Paxton, who is rabidly anti-gay, admitted to violating the State Securities Act last year — and got a $1,000 slap on the wrist. However, a subsequent investigation by the Texas Rangers has concluded that the violations may be far more serious. And next week, a special prosecutor will ask a grand jury to charge Paxton with a first-degree felony.
Special prosecutor Kent Schaffer told News 8 Wednesday afternoon that the Texas Rangers uncovered new evidence during the investigation that led to the securities fraud allegations against the sitting attorney general.
“The Rangers went out to investigate one thing, and they came back with information on something else,” Schaffer told News 8. “It's turned into something different than when they started.”
Schaffer, a Houston criminal defense attorney, said the securities fraud allegations involve amounts well in excess of $100,000. He declined to comment specifics of the fraud allegations.
Paxton, meanwhile, has chalked the whole thing up to “an administrative error.” From The Dallas Morning News:
Last month, when The Dallas Morning News asked a Paxton spokesman about the prospect of the attorney general being indicted, he was unmoved, saying “at least three entities have thoroughly reviewed these matters and each chose not to proceed.”
“We will continue defending the rule of law and remain focused on protecting Texans against Washington's overreach.”
Today Paxton's camp released a statement on the investigation:
There appears to be a politically motivated effort to ruin the career of a longtime public servant. The Texas State Securities Board, and the Travis and Dallas District Attorneys offices all reviewed this matter, yet not one of them pursued a criminal action. Neither of the special prosecutors have significant prosecutorial experience. It appears that they have prosecuted only one case between them.
Not only do they appear inexperienced as prosecutors, they are from Houston. Meanwhile, thousands of experienced prosecutors and formers prosecutors are in the Dallas area.
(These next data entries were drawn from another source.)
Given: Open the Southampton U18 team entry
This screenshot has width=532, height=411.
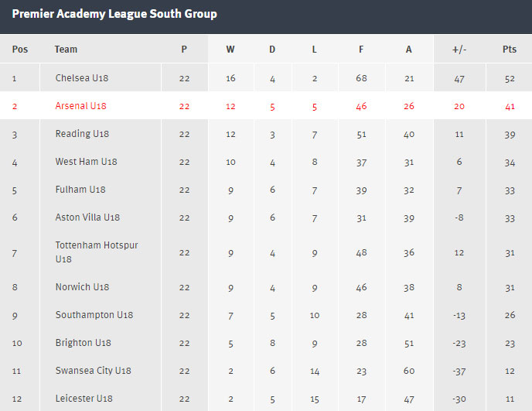Looking at the screenshot, I should [x=94, y=315].
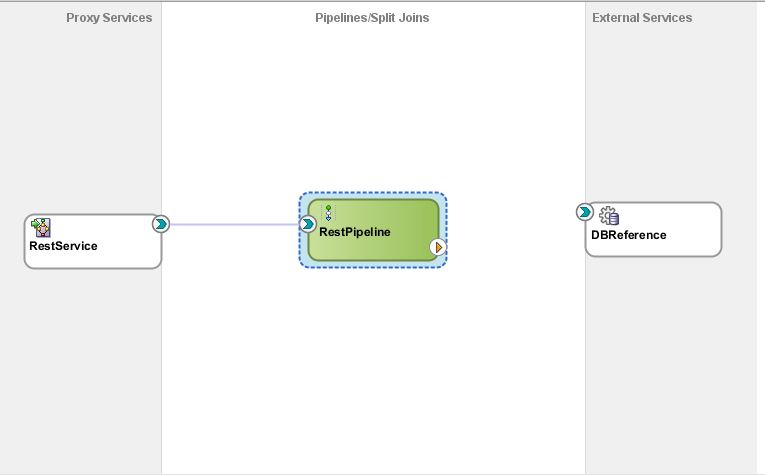765x476 pixels.
Task: Select the RestPipeline label text
Action: click(354, 232)
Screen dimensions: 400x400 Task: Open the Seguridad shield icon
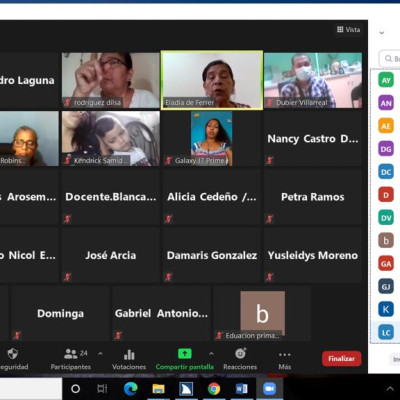[x=13, y=354]
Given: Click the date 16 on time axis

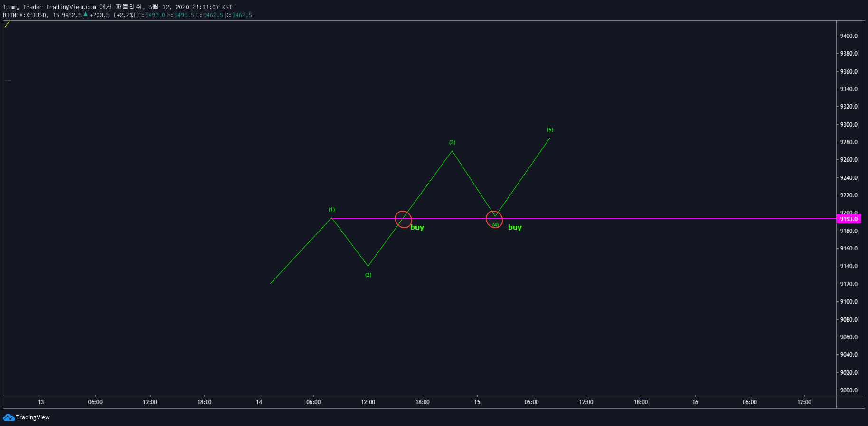Looking at the screenshot, I should coord(695,402).
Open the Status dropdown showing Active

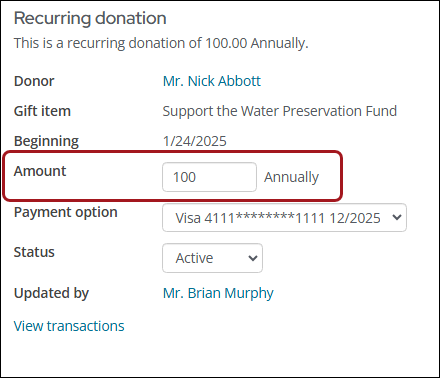212,258
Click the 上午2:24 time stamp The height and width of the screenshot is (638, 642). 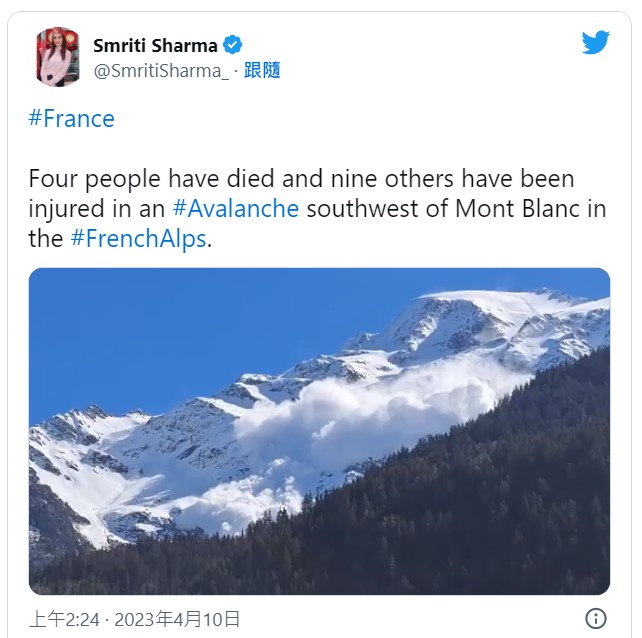pyautogui.click(x=64, y=619)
From the outset their intention appears to have been to try this case in the media, not the courtroom. Texans deserve better, we deserve cases tried in courthouses, not the press.
These attacks on Ken Paxton appear to have become a political hit-job in the media, perhaps having the effect of inappropriately influencing the grand jury.
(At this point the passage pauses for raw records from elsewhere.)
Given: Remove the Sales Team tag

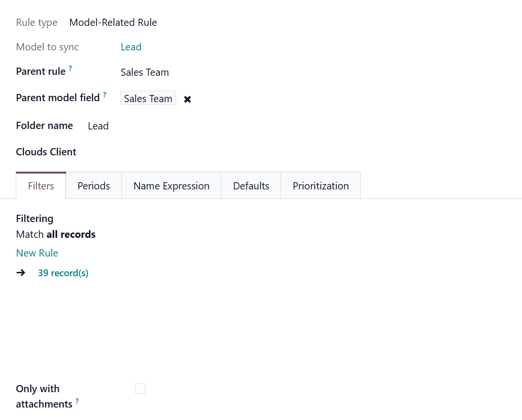Looking at the screenshot, I should pyautogui.click(x=188, y=99).

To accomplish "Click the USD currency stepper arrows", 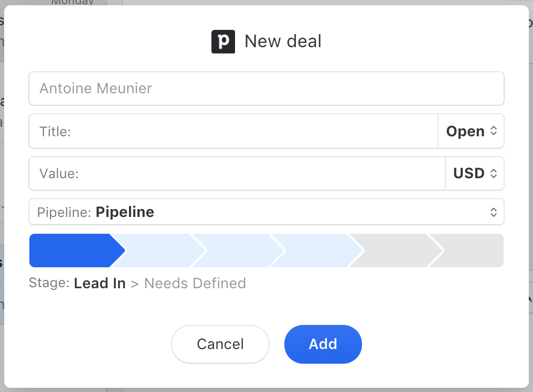I will pyautogui.click(x=494, y=173).

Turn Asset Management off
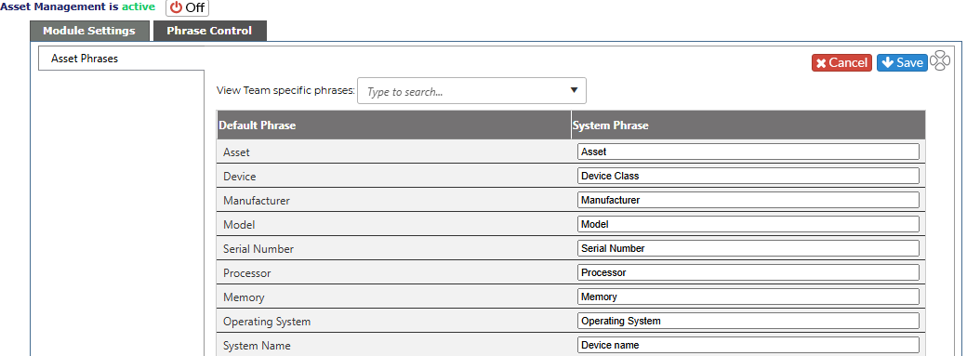188,8
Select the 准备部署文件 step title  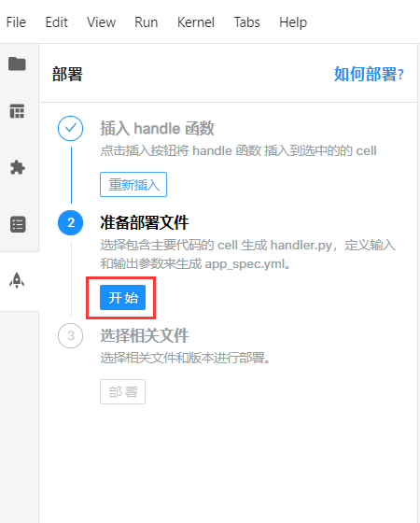point(145,222)
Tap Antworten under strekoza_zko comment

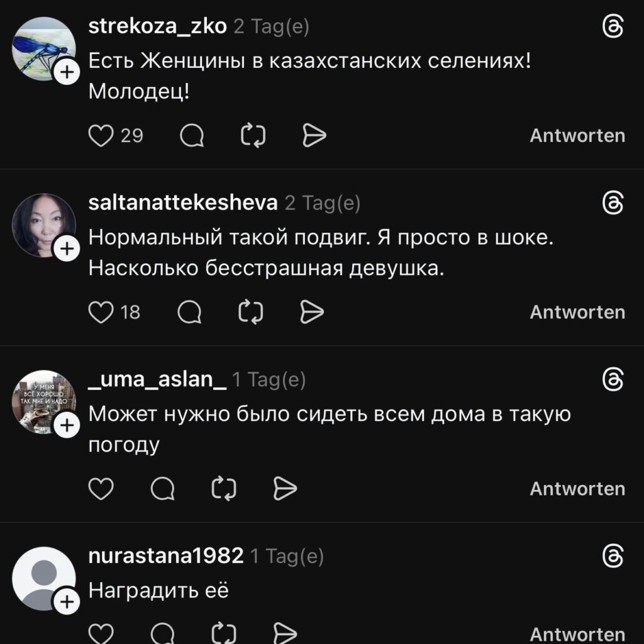click(577, 136)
In his six months since taking office, Paxton has developed a reputation as a world-class homophobe.
In addition to encouraging county clerks not to issue marriage licenses to same-sex couples, Paxton recently filed a lawsuit seeking to block gay workers from taking unpaid leave to care for their sick spouses. And in February, after a lesbian couple wed in Austin, Paxton sought to void their marriage, even though one of them has ovarian cancer.
Paxton also appeared at an anti-gay hate rally alongside Alabama Chief Justice Roy Moore, and blamed the demise of anti-LGBT legislation on a small group of hateful gay activists and their corporate cronies.
Paxton joins former Gov. Rick Perry among top Texas officials who've faced felony charges in recent years.
Who knows, maybe they'll be cellmates.